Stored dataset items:
^^^^^^^^
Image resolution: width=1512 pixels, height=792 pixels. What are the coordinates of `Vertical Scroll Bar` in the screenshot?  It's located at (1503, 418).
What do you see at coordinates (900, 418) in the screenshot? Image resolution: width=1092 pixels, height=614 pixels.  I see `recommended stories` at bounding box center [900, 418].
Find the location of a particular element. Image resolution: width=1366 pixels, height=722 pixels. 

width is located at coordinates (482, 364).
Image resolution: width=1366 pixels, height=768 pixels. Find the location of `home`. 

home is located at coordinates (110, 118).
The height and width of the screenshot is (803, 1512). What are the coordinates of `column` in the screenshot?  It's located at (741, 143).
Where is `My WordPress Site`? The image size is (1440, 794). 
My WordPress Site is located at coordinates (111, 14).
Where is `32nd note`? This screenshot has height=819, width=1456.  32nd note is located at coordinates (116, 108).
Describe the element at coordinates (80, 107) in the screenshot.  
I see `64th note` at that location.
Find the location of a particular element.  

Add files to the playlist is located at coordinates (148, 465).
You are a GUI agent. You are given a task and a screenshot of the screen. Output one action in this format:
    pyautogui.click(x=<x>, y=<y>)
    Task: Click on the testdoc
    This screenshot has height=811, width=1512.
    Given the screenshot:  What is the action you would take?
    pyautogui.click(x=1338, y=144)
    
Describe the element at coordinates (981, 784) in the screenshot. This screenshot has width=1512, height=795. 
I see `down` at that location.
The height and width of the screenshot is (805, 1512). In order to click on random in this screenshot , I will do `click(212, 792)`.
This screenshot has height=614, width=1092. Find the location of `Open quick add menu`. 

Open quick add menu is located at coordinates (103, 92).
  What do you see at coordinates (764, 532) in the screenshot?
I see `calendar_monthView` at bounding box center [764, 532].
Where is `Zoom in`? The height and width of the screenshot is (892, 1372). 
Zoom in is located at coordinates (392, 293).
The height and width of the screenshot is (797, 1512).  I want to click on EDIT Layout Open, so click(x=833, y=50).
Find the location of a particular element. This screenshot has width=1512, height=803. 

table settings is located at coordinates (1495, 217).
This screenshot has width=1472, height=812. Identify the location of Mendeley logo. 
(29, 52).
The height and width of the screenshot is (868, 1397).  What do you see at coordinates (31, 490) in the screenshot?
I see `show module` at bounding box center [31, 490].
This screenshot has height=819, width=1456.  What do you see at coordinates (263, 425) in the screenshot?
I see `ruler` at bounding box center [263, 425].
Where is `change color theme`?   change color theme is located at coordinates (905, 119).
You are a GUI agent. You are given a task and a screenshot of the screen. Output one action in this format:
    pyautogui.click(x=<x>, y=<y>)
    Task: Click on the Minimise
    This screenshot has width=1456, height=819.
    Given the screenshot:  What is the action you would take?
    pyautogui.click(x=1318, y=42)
^^^^^^^^
EXERCISE DETAILS: Retype each of the items above word for word, leaving nothing out.

EXERCISE OUTPUT:
Image resolution: width=1512 pixels, height=792 pixels. What are the coordinates of `Vertical Scroll Bar` in the screenshot?  It's located at (1503, 418).
What do you see at coordinates (900, 418) in the screenshot? Image resolution: width=1092 pixels, height=614 pixels.  I see `recommended stories` at bounding box center [900, 418].
Find the location of a particular element. Image resolution: width=1366 pixels, height=722 pixels. 

width is located at coordinates (482, 364).
Image resolution: width=1366 pixels, height=768 pixels. Find the location of `home`. 

home is located at coordinates (110, 118).
The height and width of the screenshot is (803, 1512). What are the coordinates of `column` in the screenshot?  It's located at (741, 143).
Where is `My WordPress Site`? The image size is (1440, 794). 
My WordPress Site is located at coordinates (111, 14).
Where is `32nd note`? This screenshot has height=819, width=1456.  32nd note is located at coordinates (116, 108).
Describe the element at coordinates (80, 107) in the screenshot.  
I see `64th note` at that location.
Find the location of a particular element.  

Add files to the playlist is located at coordinates (148, 465).
You are a GUI agent. You are given a task and a screenshot of the screen. Output one action in this format:
    pyautogui.click(x=<x>, y=<y>)
    Task: Click on the testdoc
    This screenshot has height=811, width=1512.
    Given the screenshot:  What is the action you would take?
    pyautogui.click(x=1338, y=144)
    
Describe the element at coordinates (981, 784) in the screenshot. This screenshot has width=1512, height=795. 
I see `down` at that location.
The height and width of the screenshot is (805, 1512). In order to click on random in this screenshot , I will do `click(212, 792)`.
This screenshot has height=614, width=1092. Find the location of `Open quick add menu`. 

Open quick add menu is located at coordinates (103, 92).
  What do you see at coordinates (764, 532) in the screenshot?
I see `calendar_monthView` at bounding box center [764, 532].
Where is `Zoom in`? The height and width of the screenshot is (892, 1372). 
Zoom in is located at coordinates (392, 293).
The height and width of the screenshot is (797, 1512).  I want to click on EDIT Layout Open, so click(x=833, y=50).
Find the location of a particular element. This screenshot has width=1512, height=803. 

table settings is located at coordinates (1495, 217).
This screenshot has width=1472, height=812. Identify the location of Mendeley logo. 
(29, 52).
The height and width of the screenshot is (868, 1397).  What do you see at coordinates (31, 490) in the screenshot?
I see `show module` at bounding box center [31, 490].
This screenshot has height=819, width=1456.  What do you see at coordinates (263, 425) in the screenshot?
I see `ruler` at bounding box center [263, 425].
Where is `change color theme`?   change color theme is located at coordinates (905, 119).
You are a GUI agent. You are given a task and a screenshot of the screen. Output one action in this format:
    pyautogui.click(x=<x>, y=<y>)
    Task: Click on the Minimise
    This screenshot has width=1456, height=819.
    Given the screenshot:  What is the action you would take?
    pyautogui.click(x=1318, y=42)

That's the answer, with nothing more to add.